Upregulated Expression of CUX1 Correlates with Poor Prognosis in Glioma Patients: a Bioinformatic Analysis.

Abstract

Cut-like homeobox-1 (CUX1) is expressed in the upper layer of the cortex and participates in DNA replication, cell cycle control, and DNA repair. It has been shown to be involved in the proliferation of various types of solid tumors. The aims of this study were to explore the relationship between CUX1 expression and the prognosis of glioma by performing a series of functional experiments and bioinformatic analyses. Firstly, we found that CUX1 expression levels differed among patients with different grades of gliomas, and they were significantly correlated with the prognosis of glioma patients according to an analysis of data from a public database. qRT-PCR, western blotting, and immunohistochemical analysis of CUX1 were performed to demonstrate that the expression of CUX1 was positively correlated with the glioma WHO grade (P < 0.05) and several malignant clinical pathological parameters, including Ki67 and P53mut. In addition, the multivariate Cox regression and Kaplan-Meier curves showed that CUX1 expression exerted predictive value for overall survival.
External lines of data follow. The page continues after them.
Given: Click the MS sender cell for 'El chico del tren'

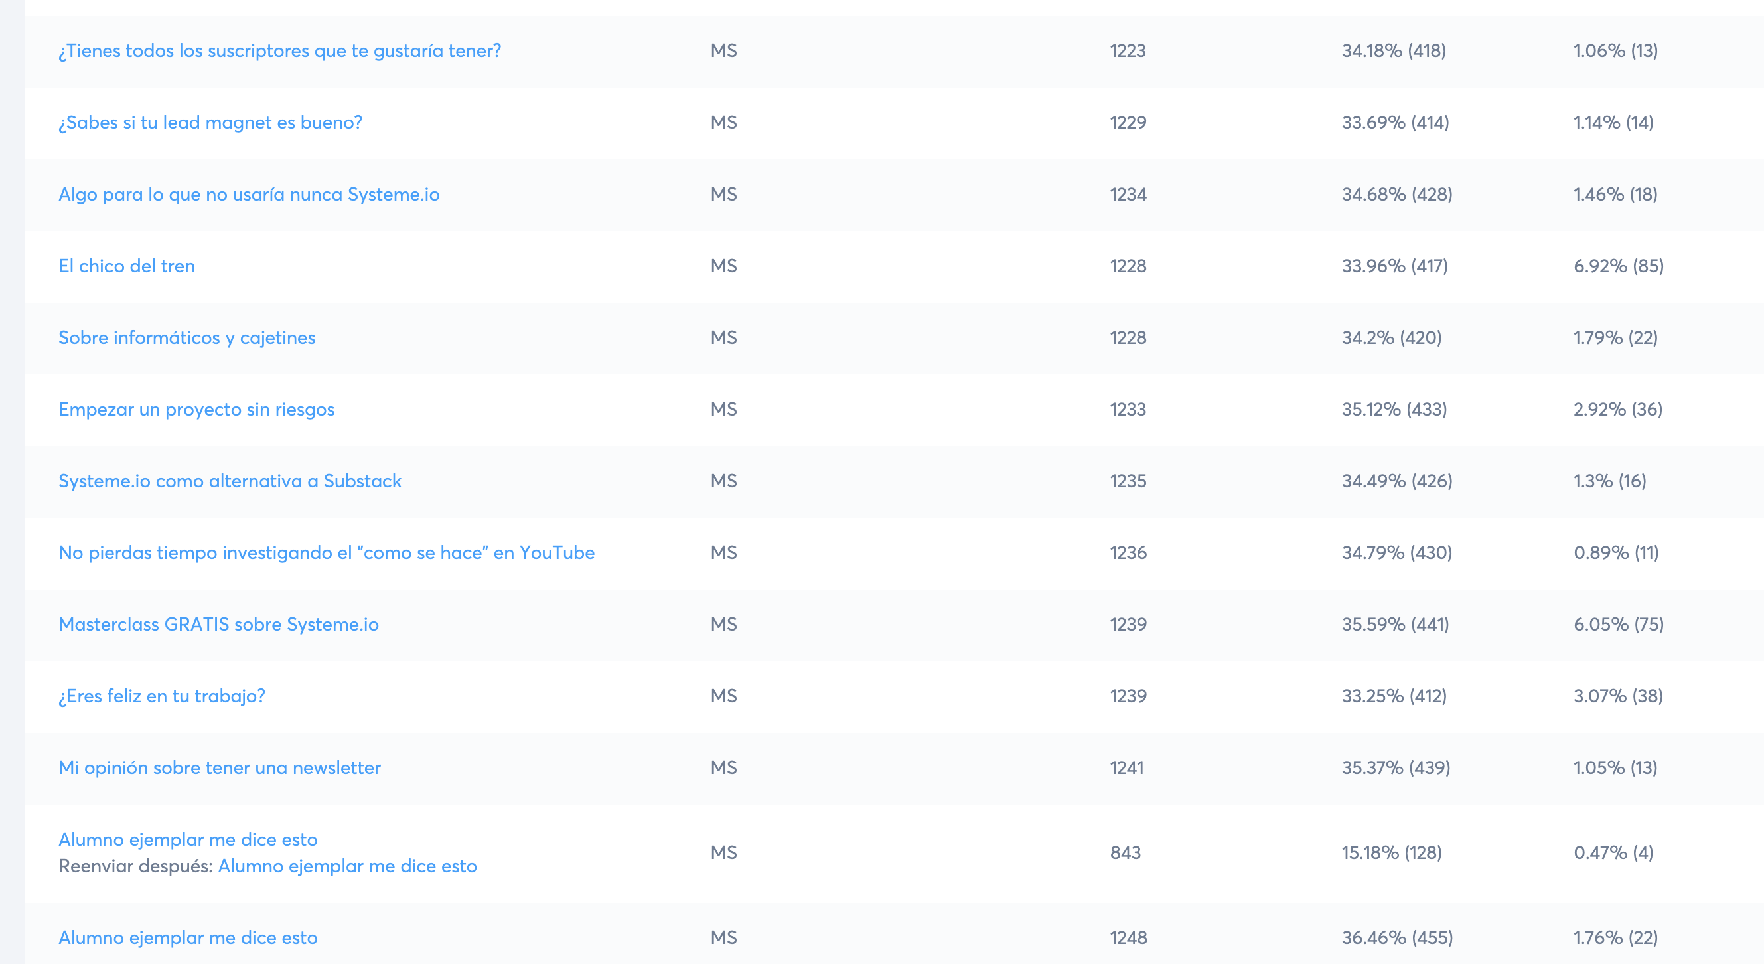Looking at the screenshot, I should [x=723, y=266].
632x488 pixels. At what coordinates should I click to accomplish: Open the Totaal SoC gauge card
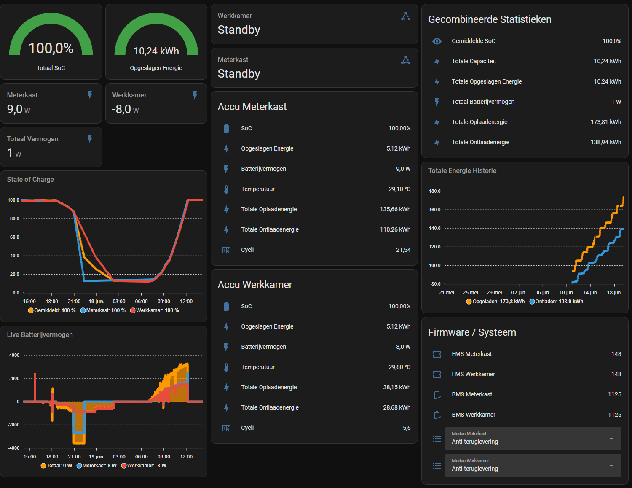click(x=51, y=42)
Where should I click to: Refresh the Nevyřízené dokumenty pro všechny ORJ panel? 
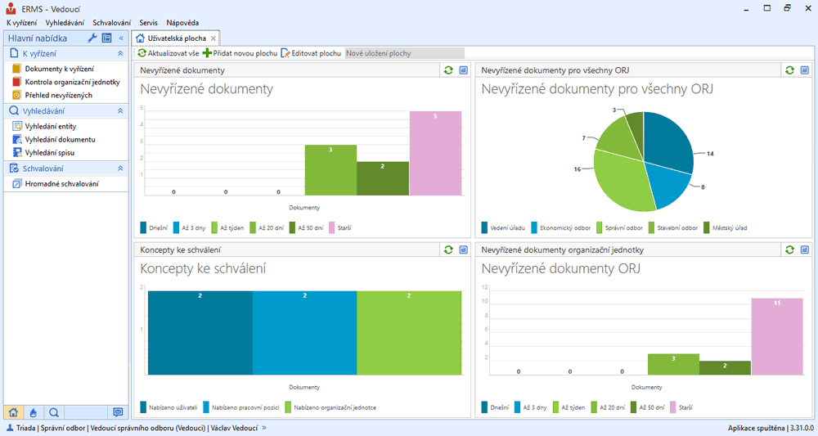pyautogui.click(x=789, y=70)
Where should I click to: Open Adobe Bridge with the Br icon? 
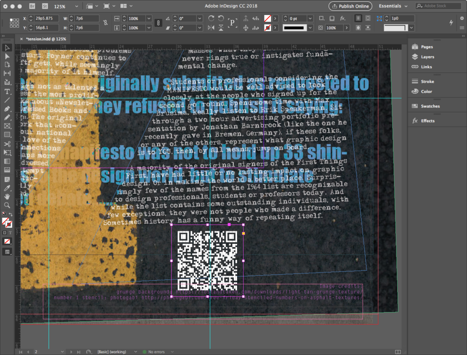pos(32,6)
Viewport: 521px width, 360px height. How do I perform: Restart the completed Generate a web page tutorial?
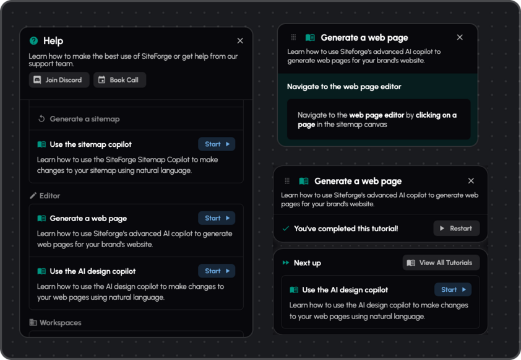[x=456, y=229]
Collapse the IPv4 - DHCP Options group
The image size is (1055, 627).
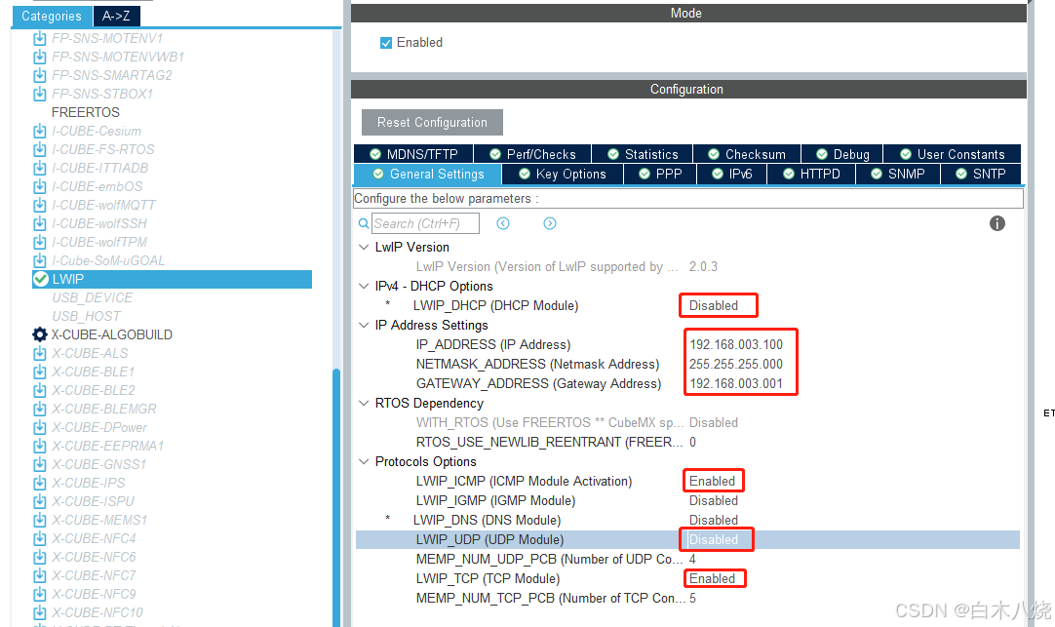click(364, 286)
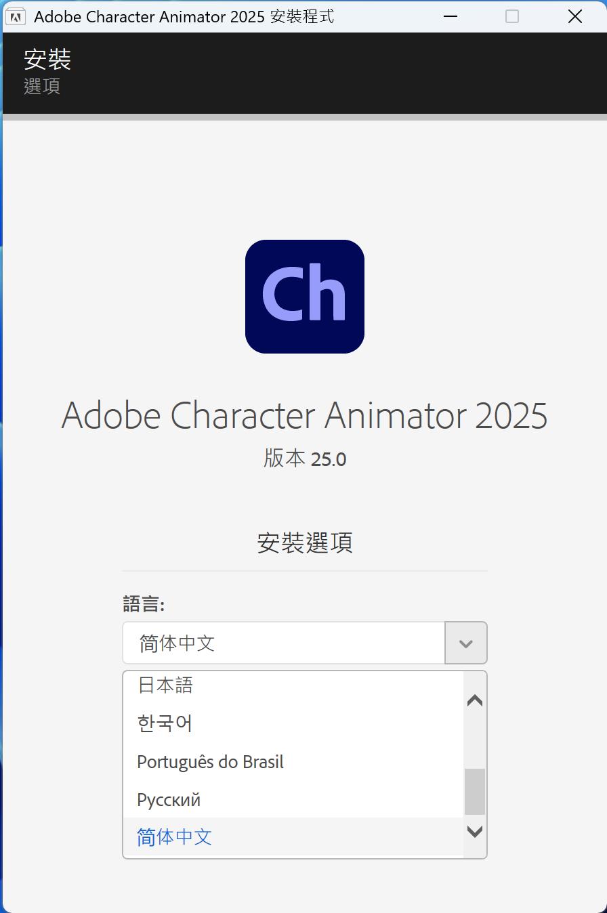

Finally, to further investigate the functions of CUX1, we identified CUX1-associated genes and, though GO/KEGG analysis, their associated biological functions and signaling pathways; the results suggested that the activity of CUX1 might be exerted via the JAK-STAT pathway or other key regulators of the cell cycle to promote proliferation, inflammation, and chemotherapy resistance in glioma. Taken together, these results indicate that CUX1 is a potential biomarker of malignancy and prognosis and may serve as a potential therapeutic target for glioma patients.